Reproduce verbatim the lines from the one containing "This screenshot has height=524, width=1027." through the one containing "coord(1144,23)", including both of those lines.

BEGIN Task material

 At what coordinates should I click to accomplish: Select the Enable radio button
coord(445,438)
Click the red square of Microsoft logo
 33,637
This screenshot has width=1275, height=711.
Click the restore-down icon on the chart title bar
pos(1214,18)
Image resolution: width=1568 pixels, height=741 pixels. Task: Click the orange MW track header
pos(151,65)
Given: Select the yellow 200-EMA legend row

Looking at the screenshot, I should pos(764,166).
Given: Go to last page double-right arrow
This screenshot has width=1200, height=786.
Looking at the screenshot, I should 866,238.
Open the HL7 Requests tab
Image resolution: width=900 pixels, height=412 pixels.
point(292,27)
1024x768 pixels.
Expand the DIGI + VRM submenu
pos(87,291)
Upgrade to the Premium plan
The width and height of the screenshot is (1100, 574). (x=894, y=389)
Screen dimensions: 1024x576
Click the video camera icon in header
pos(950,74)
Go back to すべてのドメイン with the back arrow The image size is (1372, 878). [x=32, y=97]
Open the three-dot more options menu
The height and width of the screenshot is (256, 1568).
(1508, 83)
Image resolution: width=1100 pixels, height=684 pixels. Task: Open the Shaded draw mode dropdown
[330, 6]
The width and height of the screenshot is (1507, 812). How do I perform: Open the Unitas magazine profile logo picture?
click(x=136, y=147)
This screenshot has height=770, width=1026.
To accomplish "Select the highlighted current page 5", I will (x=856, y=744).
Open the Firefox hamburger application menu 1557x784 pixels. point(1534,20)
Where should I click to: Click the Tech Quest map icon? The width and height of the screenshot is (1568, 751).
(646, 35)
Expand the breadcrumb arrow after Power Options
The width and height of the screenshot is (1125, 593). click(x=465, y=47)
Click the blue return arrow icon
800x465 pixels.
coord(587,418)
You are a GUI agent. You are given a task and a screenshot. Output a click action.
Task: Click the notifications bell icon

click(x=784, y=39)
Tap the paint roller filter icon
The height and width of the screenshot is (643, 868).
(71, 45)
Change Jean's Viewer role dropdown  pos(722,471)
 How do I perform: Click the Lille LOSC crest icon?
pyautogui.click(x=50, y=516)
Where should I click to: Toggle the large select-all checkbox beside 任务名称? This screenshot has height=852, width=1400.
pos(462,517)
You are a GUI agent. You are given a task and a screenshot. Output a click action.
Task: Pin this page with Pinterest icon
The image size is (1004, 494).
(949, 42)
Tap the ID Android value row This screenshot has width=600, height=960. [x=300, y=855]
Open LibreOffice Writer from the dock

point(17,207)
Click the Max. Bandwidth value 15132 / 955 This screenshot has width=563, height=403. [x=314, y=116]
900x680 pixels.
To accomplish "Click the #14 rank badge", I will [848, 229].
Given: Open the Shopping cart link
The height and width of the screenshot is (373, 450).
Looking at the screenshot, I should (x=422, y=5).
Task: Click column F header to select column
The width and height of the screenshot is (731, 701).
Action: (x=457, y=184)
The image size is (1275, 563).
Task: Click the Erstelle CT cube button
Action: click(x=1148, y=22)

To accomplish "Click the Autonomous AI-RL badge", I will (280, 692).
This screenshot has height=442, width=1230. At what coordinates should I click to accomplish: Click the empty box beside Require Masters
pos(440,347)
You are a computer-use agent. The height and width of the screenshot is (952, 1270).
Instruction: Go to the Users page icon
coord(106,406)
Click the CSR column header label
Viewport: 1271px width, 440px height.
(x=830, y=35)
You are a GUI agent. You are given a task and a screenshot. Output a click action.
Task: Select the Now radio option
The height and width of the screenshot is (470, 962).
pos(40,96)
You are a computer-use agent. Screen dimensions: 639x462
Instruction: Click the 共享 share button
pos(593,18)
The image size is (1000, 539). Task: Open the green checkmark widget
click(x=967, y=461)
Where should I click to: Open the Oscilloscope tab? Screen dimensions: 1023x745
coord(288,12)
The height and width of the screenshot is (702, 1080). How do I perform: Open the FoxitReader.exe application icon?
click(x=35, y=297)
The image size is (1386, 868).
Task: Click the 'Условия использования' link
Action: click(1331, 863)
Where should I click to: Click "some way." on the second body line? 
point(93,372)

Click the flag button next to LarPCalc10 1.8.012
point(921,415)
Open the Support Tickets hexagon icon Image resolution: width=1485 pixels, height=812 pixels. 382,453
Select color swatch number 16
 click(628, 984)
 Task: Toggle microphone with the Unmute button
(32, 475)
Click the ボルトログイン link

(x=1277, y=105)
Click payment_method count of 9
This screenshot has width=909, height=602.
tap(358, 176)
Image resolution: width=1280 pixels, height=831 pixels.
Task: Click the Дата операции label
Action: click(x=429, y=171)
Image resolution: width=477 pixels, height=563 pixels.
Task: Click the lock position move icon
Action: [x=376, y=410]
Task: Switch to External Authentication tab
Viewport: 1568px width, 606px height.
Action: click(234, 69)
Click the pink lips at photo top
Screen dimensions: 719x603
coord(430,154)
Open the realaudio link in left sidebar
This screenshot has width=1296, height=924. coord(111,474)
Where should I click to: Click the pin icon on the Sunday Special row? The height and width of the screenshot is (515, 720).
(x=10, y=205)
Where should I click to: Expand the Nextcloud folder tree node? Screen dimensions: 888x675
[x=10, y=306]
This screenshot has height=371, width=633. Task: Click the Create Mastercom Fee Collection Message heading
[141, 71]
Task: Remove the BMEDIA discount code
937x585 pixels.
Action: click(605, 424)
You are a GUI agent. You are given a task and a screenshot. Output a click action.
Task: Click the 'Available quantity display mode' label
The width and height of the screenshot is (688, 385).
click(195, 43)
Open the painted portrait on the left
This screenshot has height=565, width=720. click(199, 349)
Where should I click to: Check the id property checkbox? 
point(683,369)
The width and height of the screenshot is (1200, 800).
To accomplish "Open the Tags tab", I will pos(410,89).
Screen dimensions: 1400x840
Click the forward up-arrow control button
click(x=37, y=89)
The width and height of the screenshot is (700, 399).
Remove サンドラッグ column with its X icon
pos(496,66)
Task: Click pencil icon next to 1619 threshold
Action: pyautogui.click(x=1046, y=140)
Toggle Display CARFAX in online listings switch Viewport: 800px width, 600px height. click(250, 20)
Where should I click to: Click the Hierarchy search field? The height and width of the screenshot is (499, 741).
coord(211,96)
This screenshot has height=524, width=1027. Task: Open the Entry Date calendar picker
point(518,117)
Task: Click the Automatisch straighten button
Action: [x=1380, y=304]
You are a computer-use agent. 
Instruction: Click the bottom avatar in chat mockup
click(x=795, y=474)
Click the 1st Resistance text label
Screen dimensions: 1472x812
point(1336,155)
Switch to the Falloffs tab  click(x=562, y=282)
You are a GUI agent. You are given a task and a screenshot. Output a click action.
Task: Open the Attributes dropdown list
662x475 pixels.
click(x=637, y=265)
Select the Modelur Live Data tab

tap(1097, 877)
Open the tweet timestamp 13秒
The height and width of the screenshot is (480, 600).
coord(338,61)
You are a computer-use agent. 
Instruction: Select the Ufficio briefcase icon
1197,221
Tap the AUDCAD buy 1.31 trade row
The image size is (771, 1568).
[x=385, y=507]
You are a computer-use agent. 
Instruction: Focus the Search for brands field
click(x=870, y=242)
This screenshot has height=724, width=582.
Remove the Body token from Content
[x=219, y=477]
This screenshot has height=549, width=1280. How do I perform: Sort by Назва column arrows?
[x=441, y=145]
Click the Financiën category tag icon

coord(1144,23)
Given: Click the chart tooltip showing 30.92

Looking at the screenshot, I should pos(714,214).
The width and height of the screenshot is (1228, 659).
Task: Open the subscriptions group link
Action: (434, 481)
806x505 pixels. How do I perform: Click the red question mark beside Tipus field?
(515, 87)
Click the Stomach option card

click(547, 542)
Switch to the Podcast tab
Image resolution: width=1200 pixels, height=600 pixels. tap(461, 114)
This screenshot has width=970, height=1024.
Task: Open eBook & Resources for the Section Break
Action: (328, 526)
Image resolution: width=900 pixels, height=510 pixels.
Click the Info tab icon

END Task material

### Exercise result
This screenshot has height=524, width=1027. Task: Open the Entry Date calendar picker
point(518,117)
Task: Click the Automatisch straighten button
Action: [x=1380, y=304]
You are a computer-use agent. 
Instruction: Click the bottom avatar in chat mockup
click(x=795, y=474)
Click the 1st Resistance text label
Screen dimensions: 1472x812
point(1336,155)
Switch to the Falloffs tab  click(x=562, y=282)
You are a GUI agent. You are given a task and a screenshot. Output a click action.
Task: Open the Attributes dropdown list
662x475 pixels.
click(x=637, y=265)
Select the Modelur Live Data tab

tap(1097, 877)
Open the tweet timestamp 13秒
The height and width of the screenshot is (480, 600).
coord(338,61)
You are a computer-use agent. 
Instruction: Select the Ufficio briefcase icon
1197,221
Tap the AUDCAD buy 1.31 trade row
The image size is (771, 1568).
[x=385, y=507]
You are a computer-use agent. 
Instruction: Focus the Search for brands field
click(x=870, y=242)
This screenshot has height=724, width=582.
Remove the Body token from Content
[x=219, y=477]
This screenshot has height=549, width=1280. How do I perform: Sort by Назва column arrows?
[x=441, y=145]
Click the Financiën category tag icon

coord(1144,23)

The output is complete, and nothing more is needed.